[Opening Provided passage section]
Volume 497: debated on Monday 12 October 2009

The UK Climate Change Act makes the UK the first country to set a long-term legal framework for reducing emissions over the next four decades. The Act has demonstrated decisive international leadership, showing the UK is committed to taking up its responsibility for reducing global emissions. As part of this commitment, Government will introduce the carbon reduction commitment, an energy efficiency instrument, next April. The CRC will help large public and business sector organisations reduce their emissions through improved energy efficiency and thereby save £1 billion each year by 2020. I also intend that CRC will deliver emissions reductions of more than 4 million tonnes of CO2 per year by that time. Given the primary focus of the scheme on energy efficiency, CRC will now be known as the CRC Energy Efficiency scheme (CRC). Last Wednesday, the UK’s Administrations published the Government response to the third consultation on the scheme which was held between March and June 2009. That consultation related to the scheme’s regulatory basis. The response finalises the policy for the scheme before its launch in April 2010.

Without new policies, emissions from public and business sectors will not achieve the carbon reductions we require over coming years. This group of organisations in particular has significant potential to achieve cost-effective energy efficiency savings. There are clear benefits from positive, immediate action to tackle climate change and investment that takes place in the next 10-20 years will have a profound effect on the climate in the second half of this century. Government are committed to ambitious targets to reduce the UK’s CO2 emissions, and this will require contributions from all sectors of the economy and from across all parts of the UK.

The basic trajectory of CRC remains. The first introductory phase of the scheme until 2013 will have an unlimited number of allowances. Thereafter Government will set the number of allowances, which will decrease year on year to ensure that the potential for efficiency savings are realised. I will be taking the advice of the Committee on climate change before setting this cap in 2012, but anticipate that the scheme will ensure that large organisations play their full role in contributing to our emissions reductions of at least 34 per cent. by 2020.

The UK Government have worked together with devolved Administrations and stakeholders in Scotland, Wales and Northern Ireland to ensure that the CRC is in keeping with our shared long term vision for a “light touch” yet robust scheme, which provides both financial and reputational incentives for these sectors to increase energy efficiency and deliver emissions reductions.
[Closing Provided passage section]
[Opening Excerpted data section]
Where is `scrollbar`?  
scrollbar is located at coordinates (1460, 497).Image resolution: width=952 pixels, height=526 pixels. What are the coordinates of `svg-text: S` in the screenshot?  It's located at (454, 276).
[Closing Excerpted data section]
[Opening Excerpted data section]
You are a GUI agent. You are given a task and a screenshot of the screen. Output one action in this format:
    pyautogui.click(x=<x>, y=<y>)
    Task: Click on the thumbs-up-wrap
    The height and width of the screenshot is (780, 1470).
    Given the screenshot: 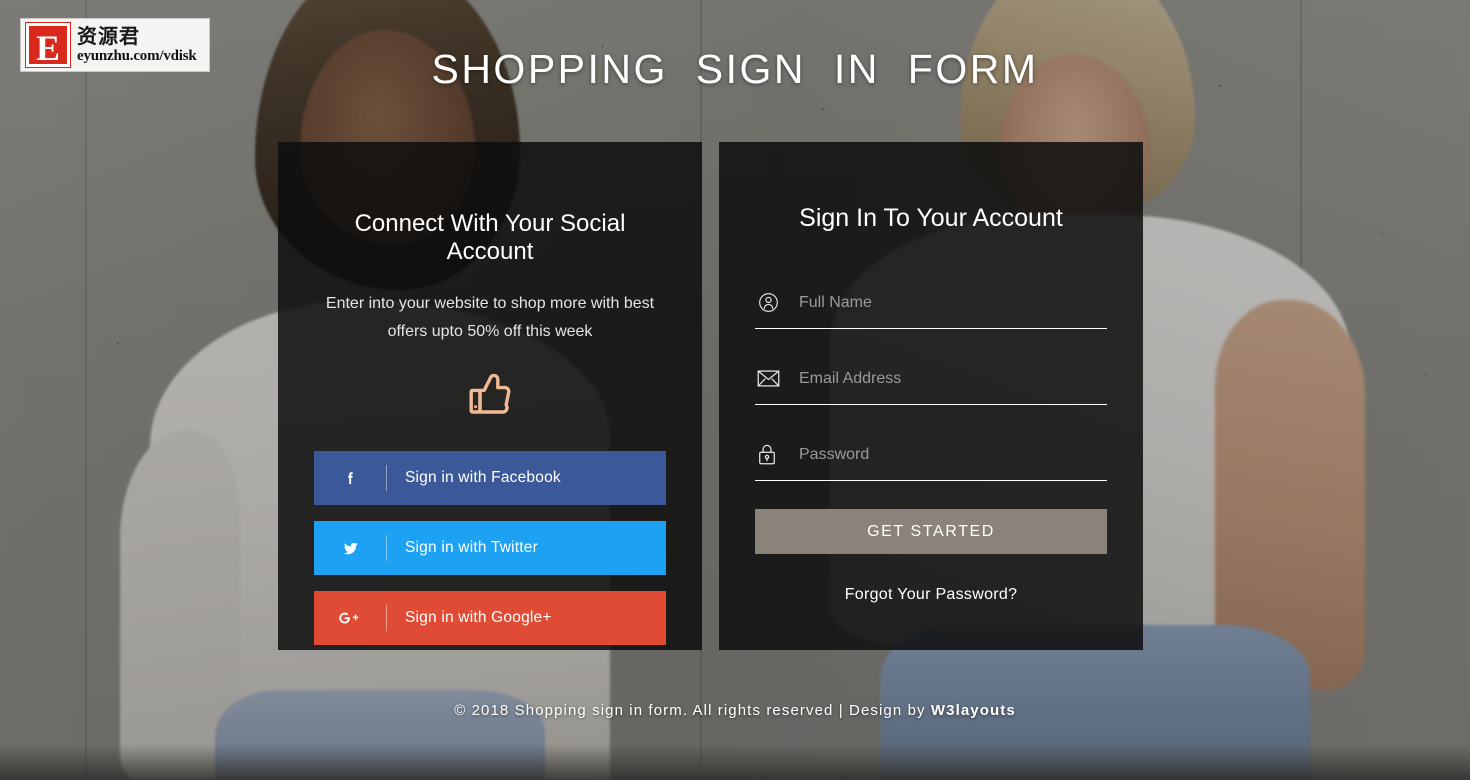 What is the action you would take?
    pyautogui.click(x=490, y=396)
[Closing Excerpted data section]
[Opening Excerpted data section]
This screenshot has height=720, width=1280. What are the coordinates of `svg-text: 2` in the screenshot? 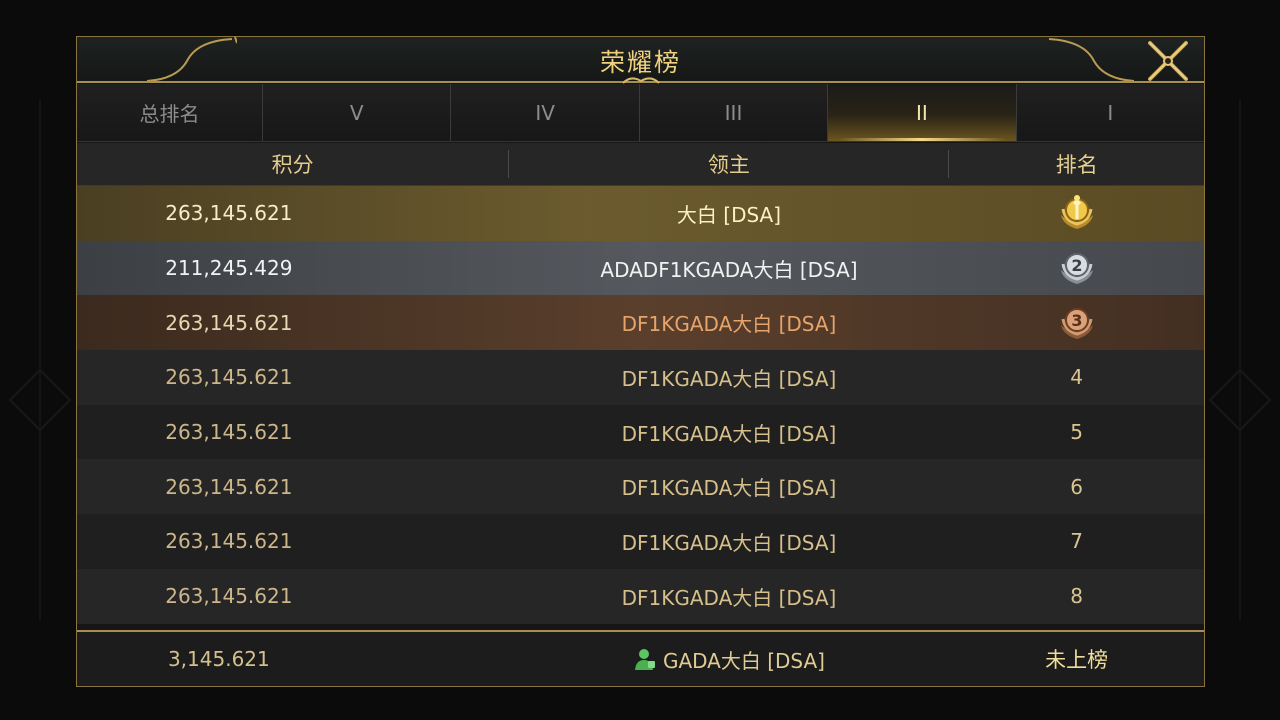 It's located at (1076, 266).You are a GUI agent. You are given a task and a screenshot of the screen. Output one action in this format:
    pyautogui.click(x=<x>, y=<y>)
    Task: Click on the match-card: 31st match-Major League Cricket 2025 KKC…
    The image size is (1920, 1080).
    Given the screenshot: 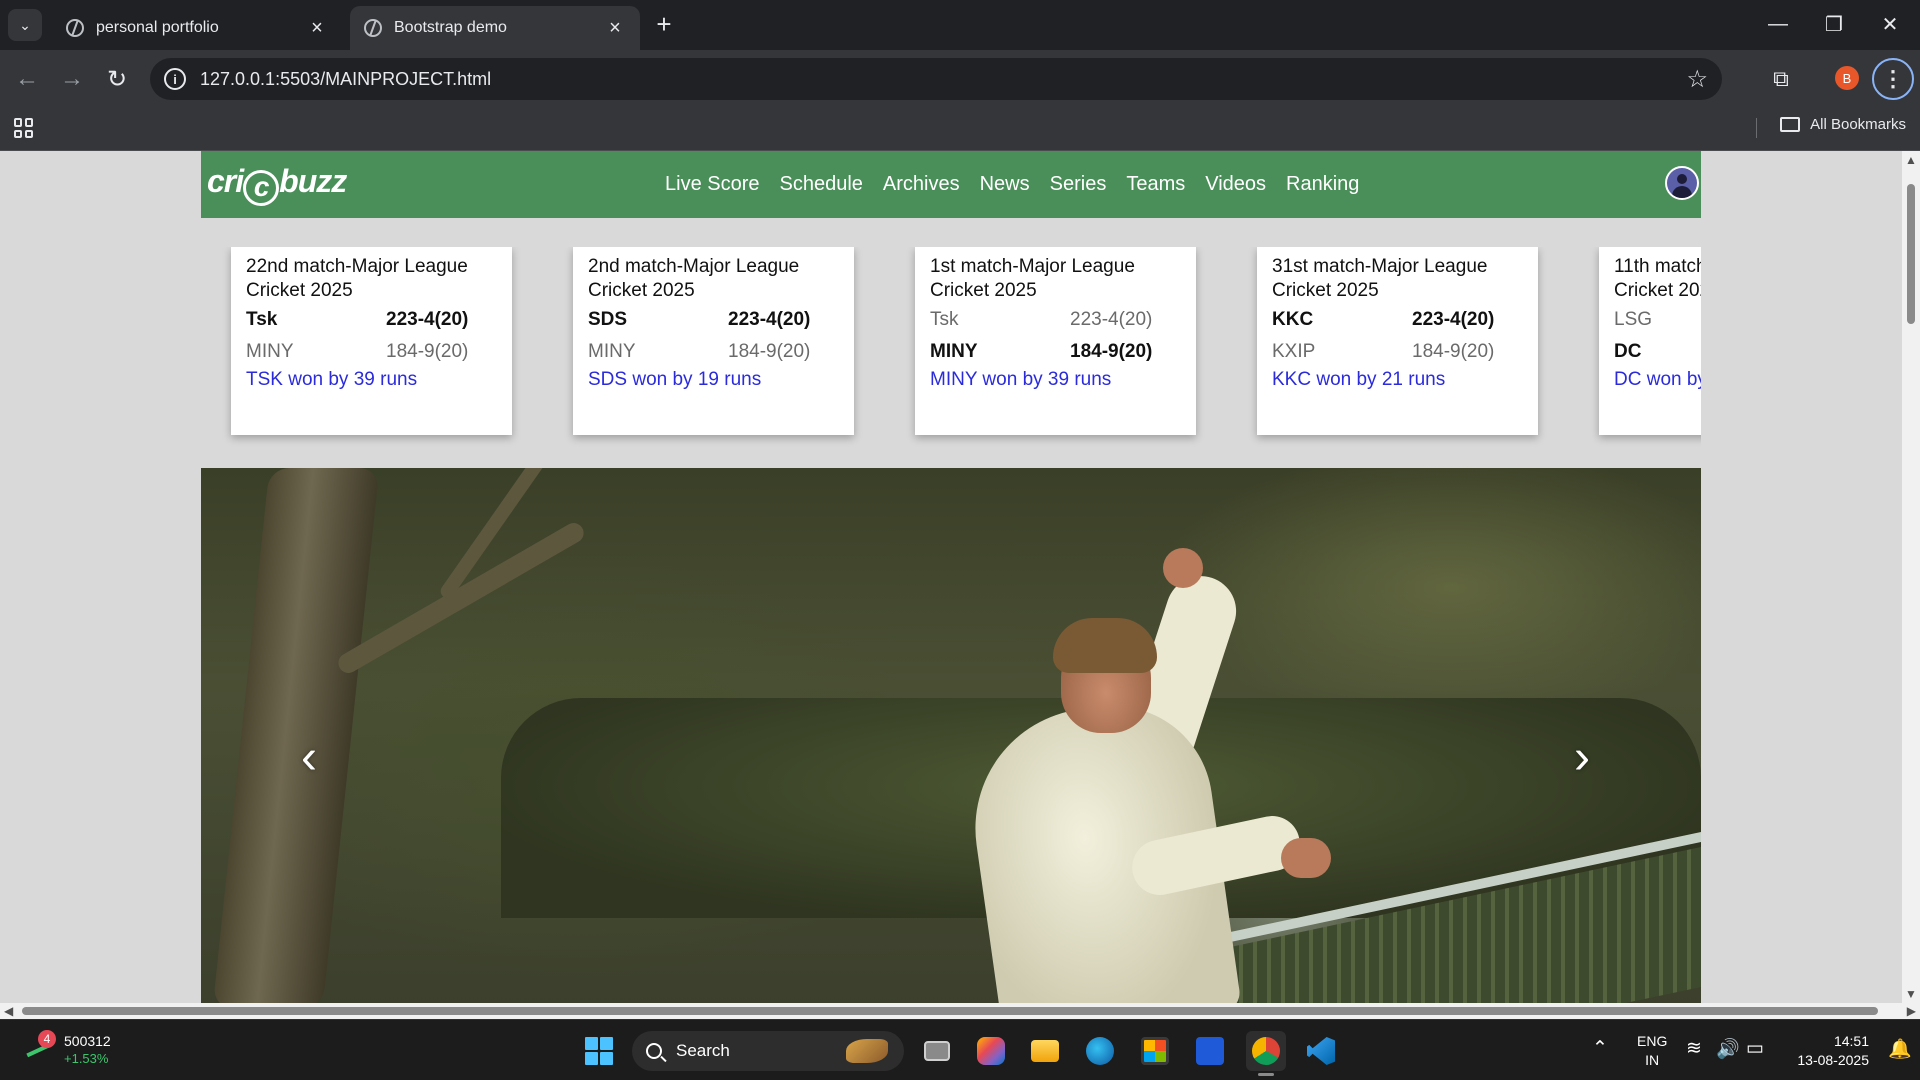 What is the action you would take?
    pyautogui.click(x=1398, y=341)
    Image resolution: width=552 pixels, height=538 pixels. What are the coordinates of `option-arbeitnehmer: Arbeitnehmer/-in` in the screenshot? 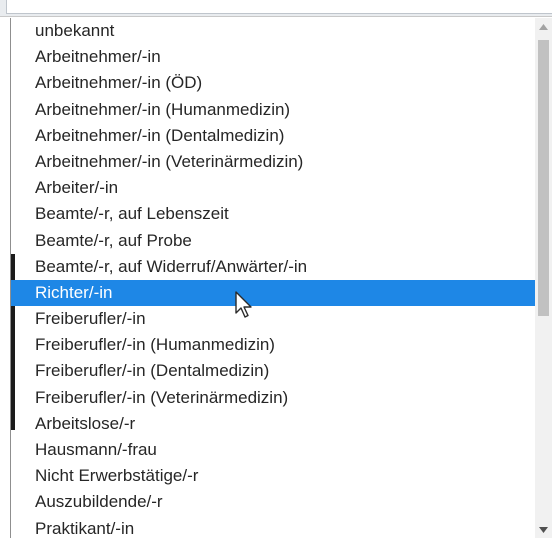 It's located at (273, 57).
[Closing Excerpted data section]
**Exercises to complete:**
1 - In the statement on the CRC Energy Efficiency scheme, how much will the scheme save each year by 2020?
2 - Please carry on the statement on the CRC Energy Efficiency scheme from where its last sentence ends.

**Responses for each task:**
1 - £1 billion each year.

2 -
In light of feedback from the consultation, I am pleased to announce that I have adjusted the scheme to ensure that the financial impact from the purchase of allowances will be similar in all years. I have decided that the retrospective purchase of allowances for 2010-11 will no longer be required. Participants will be required only to correctly report their emissions in the first year. I have therefore halved the financial impact in the first year, compared to a double sale of allowances.

Other changes include the possibility for subsidiary organisations that would qualify in their own right to be able to participate in the scheme independently from their parent or fellow subsidiary organisations. This will give organisations greater flexibility to choose the approach that best works for them, without losing emissions coverage of the scheme. I have also given extra weighting in the second year to the measurement of early action, which will feature in the league table. This change responds to stakeholder feedback and better reflects the expected life of the contribution made by such early action to an organisation's energy efficiency.

The CRC is the only UK scheme focused on energy efficiency measures, and therefore the main league table on which revenue recycling is based will remain an energy efficiency league table. I have carefully considered stakeholders’ views on the role of renewables in the scheme and in particular that many participants are also looking to invest in onsite renewable electricity generation to help play their part in a transition to a low carbon economy. I therefore want to recognise these efforts, alongside energy efficiency achievements, and will publish a second table which sets out the contribution made from both energy efficiency measures and the onsite generation of electricity from renewable resources, where this is also consumed onsite.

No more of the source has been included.